権現台場(ごんげん)
 別称  : なし
 分類  : 砲台
 築城者: 旧幕府軍
 遺構  : 土塁か
 交通  : 「神山通」バス停下車徒歩10分


       <沿革>
           元治元年(1864)に箱館奉行所政庁として五稜郭が築かれると、その鬼門鎮守として
          北東の丘陵先端に東照宮が造営された。
           明治元年(1868)に旧幕府脱走軍が五稜郭を占拠すると、翌年四月には新政府軍に
          備えるために、支塞の四稜郭を建造した。このとき、五稜郭と四稜郭を結ぶ線上に位置
          する東照宮にも砲台が置かれた。
           同年五月に新政府軍が函館平野に到達し、同月十一日には箱館総攻撃が始まった。
          四稜郭で激しい攻防戦が展開されたが、その間に新政府軍の長州藩兵が東照宮の
          権現台場を攻め落とした。これにより退路を断たれるおそれが生じた四稜郭の旧幕府軍
          は、五稜郭への撤退を余儀なくされた。

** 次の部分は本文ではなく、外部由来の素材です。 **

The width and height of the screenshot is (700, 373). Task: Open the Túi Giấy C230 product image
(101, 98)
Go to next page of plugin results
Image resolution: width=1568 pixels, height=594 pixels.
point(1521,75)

権現台場の戦いにより東照宮の社殿は焼失し、
          台場もそのまま放棄された。


       <手記>
           神山通バス停から四稜郭に向かう途中に、権現台場跡および東照宮跡があります。
          箱館戦争で社殿が焼けた後、東照宮は市内の寺社に合祀されるなど転々とし、平成に
          入ってようやく四稜郭北東の陣川町に北海道東照宮として鎮座することになりました。
          現在台場跡に建っているのは、東照宮ではなく神山稲荷神社です。
           臨時の砲台なので、どこまでが堡塁としての遺構か判別は困難です。本殿背後には
          土塁状の土盛りがあり、また本殿前の傾斜は切岸状に整えられていますが、権現台場
          の遺構なのか東照宮の造作なのか、はたまた後世のものなのか定かではありません。
           参道下には石造の鳥居と台場跡の説明板があります。この鳥居は五稜郭や弁天台場
          の石垣普請に携わった石工によるもので、箱館戦争の戦火も耐えた貴重な生き証人と
          いうことです。
           
 説明板。
東照宮時代からの石鳥居。 
 現在の神山稲荷神社本殿。
本殿裏の土塁状土盛り。 
 本殿前方の切岸状地形。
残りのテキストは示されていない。